No dia 6 de julho, o Grupo de Trabalho WG 12 – Concreto Projetado do Comitê Brasileiro de Túneis organizou o workshop Práticas Recomendadas para o Concreto Projetado Armado com Fibras. O workshop foi fruto de um trabalho de pesquisa sobre concreto projetado com fibras que teve início na década de 1990 na Escola Politécnica da USP. “Desde então, acumulou-se experiência na área, sempre com o foco na melhor prática de aplicação do material e no controle de qualidade”, explica Antonio Figueiredo, professor da Poli-USP que liderou a pesquisa e apresentou o workshop. Na foto à esquerda, da esquerda para a direita, Cássio Moura, secretário geral do CBT, Antonio Figueiredo e Jairo Pascoal Jr, vice-presidente do Comitê.

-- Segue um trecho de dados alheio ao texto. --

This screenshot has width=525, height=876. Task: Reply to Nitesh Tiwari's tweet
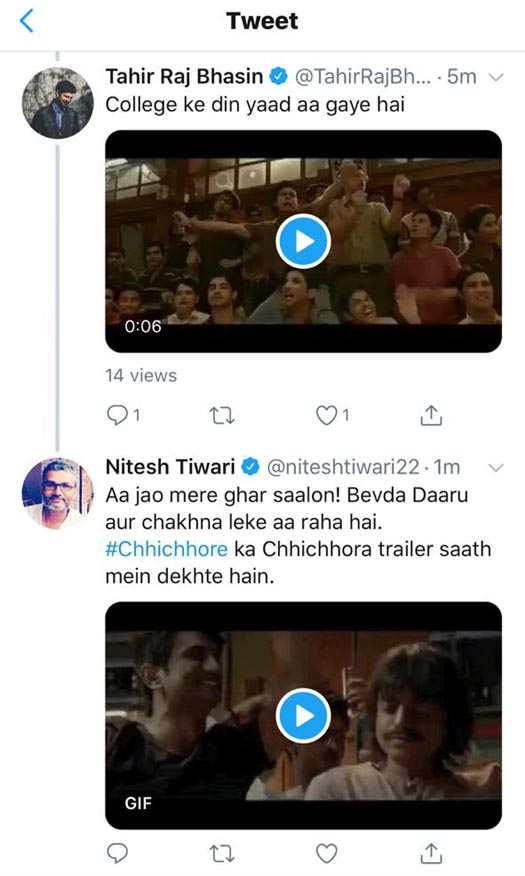pos(117,853)
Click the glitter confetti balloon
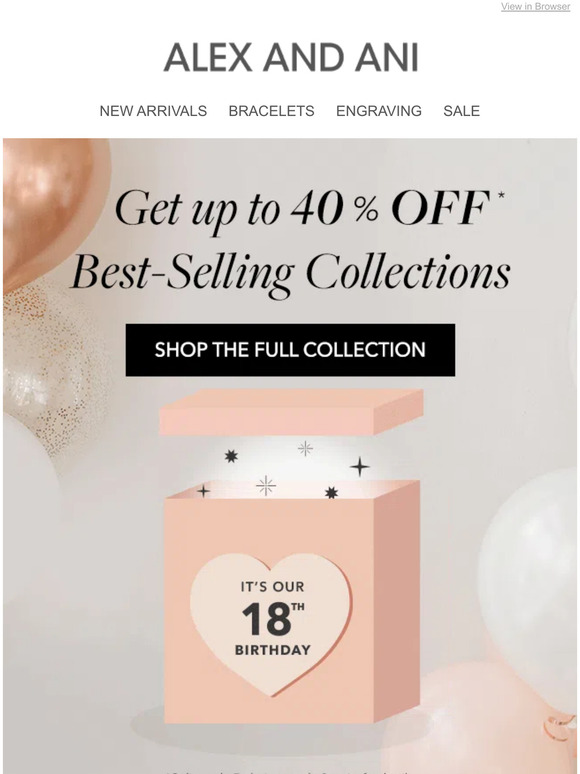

No encontro foram apresentadas as bases da prática recomendada sobre concreto projetado com fibras. O objetivo é que no Tunnel Day 2018, que será realizado em 4 de dezembro, seja divulgada a publicação da primeira versão de uma prática recomendada para especificação e aplicação do concreto com fibras. “A ideia é ter um texto com fundamentos da aplicação e controle do concreto projetado reforçado com fibras, com especial atenção aos procedimentos de dosagem e dos ensaios destinados ao controle da qualidade do material”, ressalta Figueiredo. “A fundamentação do documento, além do conhecimento desenvolvido em pesquisa no tema, está nas normas técnicas brasileiras e internacionais e nas diretrizes já publicadas em outros países”. 

O objetivo dos responsáveis pela elaboração do documento é ter uma abordagem simples, com respeito às boas práticas, de modo a garantir a sua aplicabilidade. “Neste sentido, o debate ocorrido no workshop foi fundamental para o aprimoramento da documentação, que terá continuidade com o aporte de sugestões dos participantes do workshop e com a revisão dos trabalhos por parte de profissionais reconhecidos do setor”, destaca o professor.

“Esta é uma área ainda extremamente carente de normas técnicas em nosso país”, finaliza Figueiredo. “Nosso papel, como técnicos e pesquisadores, é colaborar para que esta lacuna seja preenchida”.